Attacks on the Affordable Care Act are remarkably ill-informed
A recent letter from a reader ("Obamacare won't be missed," Jan. 7) exemplifies the disinformation that is so prevalent among opponents of the Affordable Care Act.
The writer asserts that the ACA was passed with little knowledge of its contents based on an out-of-context 2010 statement from Nancy Pelosi that the bill had to be passed to find out what was in it. Perhaps we need to get rid of it, he suggests, to see if there is anything within it worth salvaging.
When House Speaker Pelosi made that statement in March 2010, she was lamenting the fact that the public was notably unaware of the actual contents of the bill and what it would do for the American people amid all the coverage of contention and process rather than substance. Her statement reflected the hope that this information would become more widely known upon passage of the bill.
As others have reported recently, the ACA was the subject of many hearings and votes before final passage, having worked through Congress for a year. Multiple committees reviewed and passed it. It passed in two full votes in the House of Representatives and one vote in the Senate, and it was evaluated by the Congressional Budget Office.
And yet, incredibly, this writer appears to be totally ignorant of the ACA's workings and its impact upon the public even three years into its full implementation. Certainly, he must be aware that the ACA made it possible for those with a pre-existing condition (which includes me) to be able to obtain health insurance in the individual market. And he must know that the ACA made it possible for those 26 and under (including my daughter) to remain covered under their parents' health insurance until they are able to obtain their own.
But there are other elements of the law that have positively impacted health care delivery for everyone, not just the 20 million people who gained coverage under the ACA. These include spurring innovation in health care delivery and payment models to improve health outcomes and keep costs under control. Indeed, the CBO projected last August that 2016 federal health care spending would be $120 billion less than they had projected for the same period in August 2010. The CBO projects $34 billion in federal spending savings over the next 10 years from the activities of the Center for Medicare and Medicaid Innovation alone.

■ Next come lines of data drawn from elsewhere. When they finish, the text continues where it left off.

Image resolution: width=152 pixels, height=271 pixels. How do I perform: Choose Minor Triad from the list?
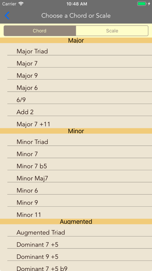click(x=76, y=140)
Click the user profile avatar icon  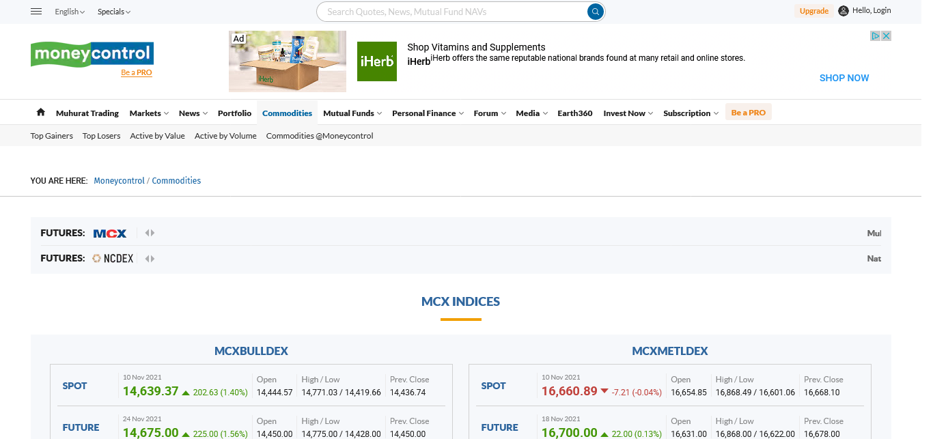point(844,11)
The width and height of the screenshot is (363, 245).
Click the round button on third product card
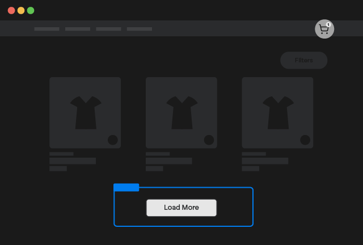[305, 140]
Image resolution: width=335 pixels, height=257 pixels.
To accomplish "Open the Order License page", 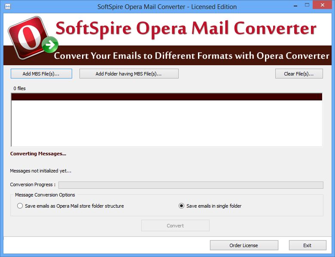I will (x=244, y=245).

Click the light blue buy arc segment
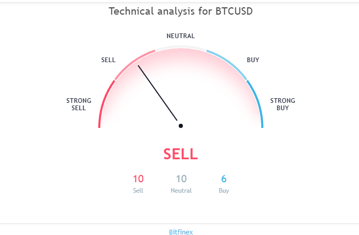tap(228, 63)
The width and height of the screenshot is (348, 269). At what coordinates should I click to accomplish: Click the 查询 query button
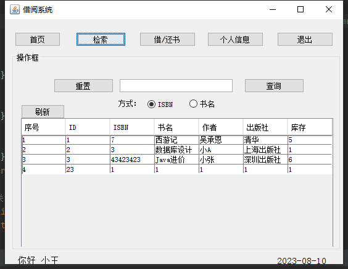(x=274, y=86)
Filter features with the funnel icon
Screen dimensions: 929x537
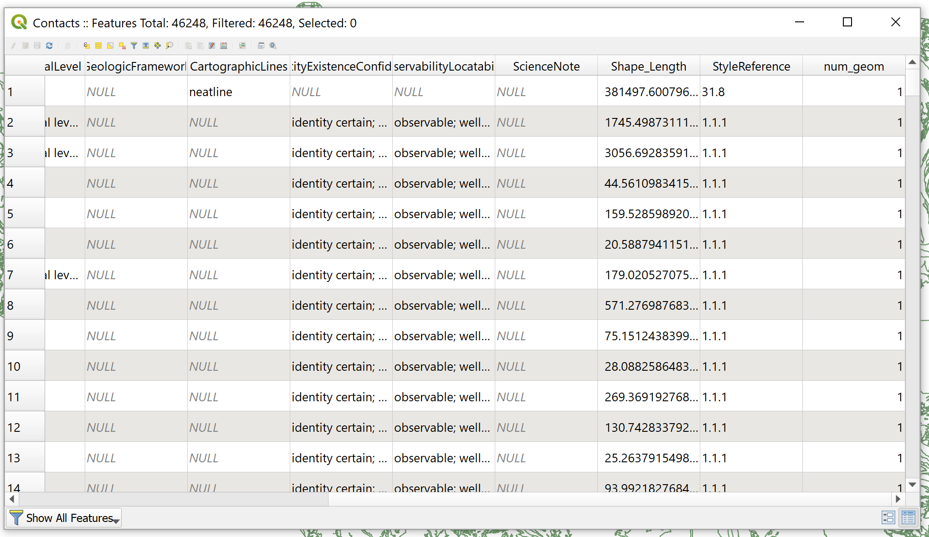point(134,46)
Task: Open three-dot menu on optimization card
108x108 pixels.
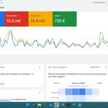Action: point(40,67)
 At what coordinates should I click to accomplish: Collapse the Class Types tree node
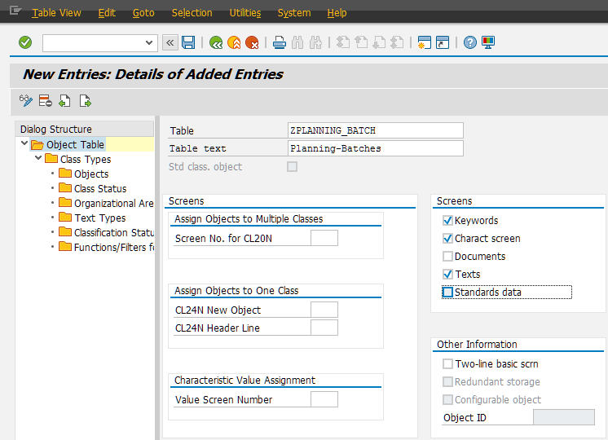click(38, 159)
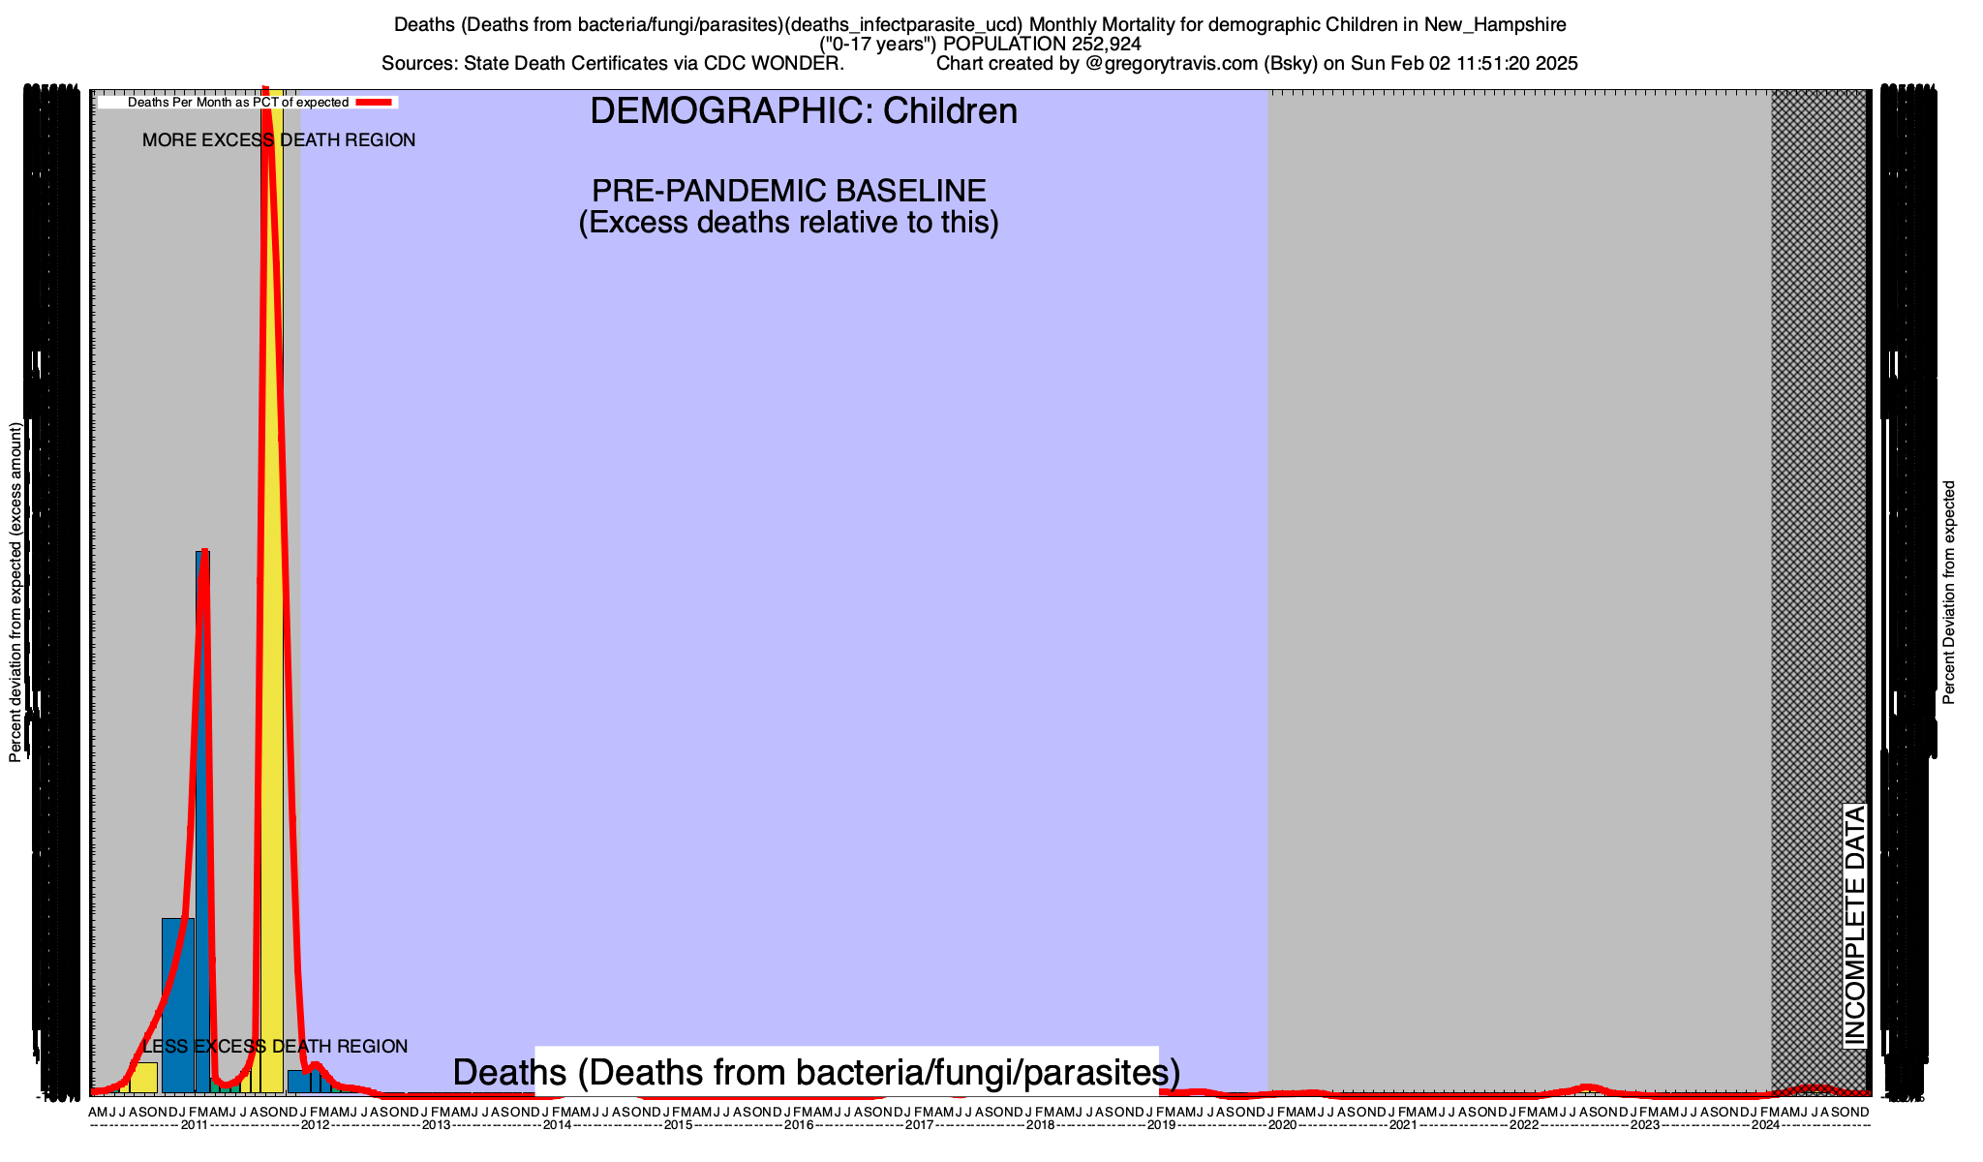Click the 'DEMOGRAPHIC: Children' heading
The height and width of the screenshot is (1162, 1983).
click(x=803, y=111)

Some of this projected spending reduction may be due to Congress' failure to appropriate funds under the act intended to mitigate the risks insurers took upon entering the new exchange markets. This is one of the factors behind the recent exit of some insurers from the exchanges and the large increase in 2017 premiums. Enrollment in 2017 exchange plans increased, however, despite these premium increases, underscoring how important this insurance coverage is to those who have it.
The positive impact of the ACA on millions of Americans is no mystery; nor is there any mystery as to what can be improved in it. For instance, premiums have risen recently because many healthy people have chosen to pay a tax penalty rather than obtain health insurance. They still benefit from the pre-existing conditions provisions if they later become ill and need insurance. The penalty should be increased so that it is cheaper to sign up for insurance than pay the penalty, which should reduce premiums.
Some object to being forced to buy insurance. But they don't complain when the federal government steps in to help them when a tornado or hurricane or flood or earthquake strikes. All Americans pay for that "insurance" through taxes because we all know that it could be us in need one day. The same principle applies to health care.